A recent international study conducted by researchers from the US, Singapore, and Scotland has revealed a concerning link between Spinal Muscular Atrophy (SMA) and an increased risk of developing fatty liver disease. SMA is a rare genetic condition that affects the production of Survival Motor Neuron (SMN) protein crucial for nerve function, leading to muscle weakness over time.
The study, published in the Journal of Clinical Investigation, highlighted that the genetic mutation causing SMA results in reduced SMN protein levels in liver cells, leading to impaired liver function in breaking down and utilizing fats effectively. This condition can result in fatty liver disease, characterized by fat accumulation in the liver, inflammation, and damage.

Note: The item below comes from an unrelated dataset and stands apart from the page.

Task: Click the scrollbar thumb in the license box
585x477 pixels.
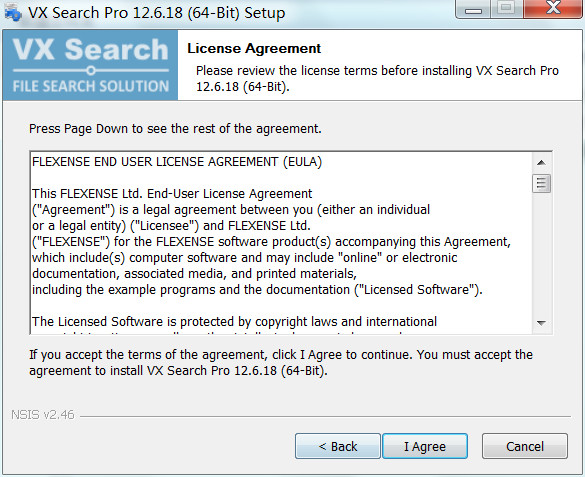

Researchers emphasized that SMA patients face additional health risks beyond the nervous system, with potential impacts on other organs like the liver. The study demonstrated that editing the faulty gene in patients’ stem cells to enhance SMN production could reverse liver dysfunction caused by the mutation, indicating a direct correlation between the genetic defect and liver issues in SMA.
This new insight underscores the importance of monitoring and addressing liver health in SMA patients, as fatty liver disease poses significant concerns for individuals with SMA, who are already dealing with the challenges of the neurodegenerative condition. By understanding these potential health implications, healthcare providers can better support SMA patients in managing their overall well-being.